▶ What this exercise asks:
**a.** From the two moons classification notebook, list the reasons it gives for why the dataset is particularly useful for testing classification algorithms.
**b.** Please pick up the two moons classification notebook right after its final sentence and continue it.

▶ Selected excerpt:
#####
In [None]:
# Initialize Otter
import otter
grader = otter.Notebook("ws12.ipynb")

In [None]:
rng_seed = 70

In [None]:
#imports
import numpy as np
import matplotlib.pyplot as plt
import matplotlib
import scipy as sp
import pandas as pd
import sklearn
#below line allows matplotlib plots to appear in cell output
%matplotlib inline

# **Question 1**: Binary Classification on the Two Moons Dataset

In this question, you'll explore **binary classification** using machine learning methods on a classic synthetic dataset: the **two moons dataset**. This dataset consists of two interleaving half-moon shapes, making it a challenging problem for linear classifiers but ideal for demonstrating the power of non-linear methods.

## Background: Binary Classification

**Binary classification** is a supervised learning task where we want to predict which of two classes a data point belongs to. Given:
- **Features**: $\mathbf{x} = (x_1, x_2, ..., x_n)$ - the input variables describing each data point
- **Labels**: $y \in \{0, 1\}$ - the class each data point belongs to

We want to learn a function $f(\mathbf{x})$ that predicts the correct label for new, unseen data points.

## The Two Moons Dataset

The two moons dataset is a 2D dataset where:
- Each point has 2 features: $(x_1, x_2)$ representing coordinates in the plane
- Points belong to one of two classes (0 or 1), forming two interleaving half-moon shapes
- The dataset can include noise, making the classification boundary less clear

This dataset is particularly useful for testing classification algorithms because:
1. It's **not linearly separable** - you can't draw a straight line to perfectly separate the classes
2. It's **visually interpretable** - we can plot the data and decision boundaries in 2D
3. It tests an algorithm's ability to learn **non-linear decision boundaries**

## **Part A**: Generate Two Moons Dataset

Implement `generate_two_moons(n_samples, noise, show_plot=False)` that generates the two moons dataset using scikit-learn.
#####
▶ Dataset content:

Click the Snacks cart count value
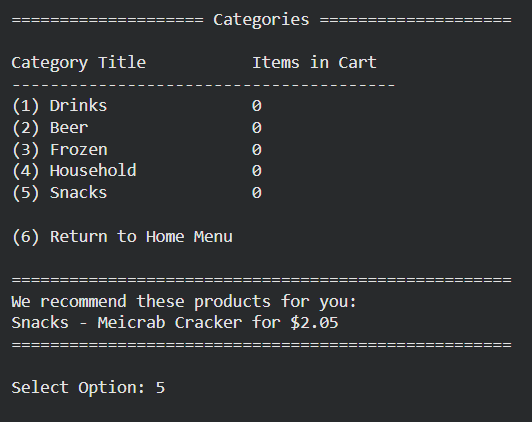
#####
▶ Results:
**a.**
1. It's not linearly separable: you can't draw a straight line to perfectly separate the classes.
2. It's visually interpretable: the data and decision boundaries can be plotted in 2D.
3. It tests an algorithm's ability to learn non-linear decision boundaries.

**b.**
**Requirements:**
- Use `sklearn.datasets.make_moons(n_samples=n_samples, noise=noise, random_state=rng_seed)`
- Return features `X` as a numpy array of shape `(n_samples, 2)` and labels `y` as a numpy array of shape `(n_samples,)`
- If `show_plot=True`, create a scatter plot showing the two classes with different colors
- Plot configuration (if `show_plot=True`):
  - Figure size: (10, 8)
  - Use `plt.scatter()` to plot each class separately
  - Class 0: color='blue', label='Class 0', s=50, alpha=0.6
  - Class 1: color='red', label='Class 1', s=50, alpha=0.6
  - X-axis label: "Feature 1"
  - Y-axis label: "Feature 2"
  - Title: "Two Moons Dataset"
  - Grid with alpha=0.3
  - Legend
  - Equal aspect ratio using `ax.set_aspect('equal')`
- Only call `plt.show()` if `show_plot=True`
- Return the figure object (or None if `show_plot=False`)

**Parameters:**
- `n_samples`: int, total number of data points to generate
- `noise`: float, standard deviation of Gaussian noise added to the data
- `show_plot`: bool, default False. If True, display the plot

**Returns:**
- `X`: numpy array of shape (n_samples, 2), the feature matrix
- `y`: numpy array of shape (n_samples,), the label vector
- `fig`: matplotlib figure object (or None if show_plot=False)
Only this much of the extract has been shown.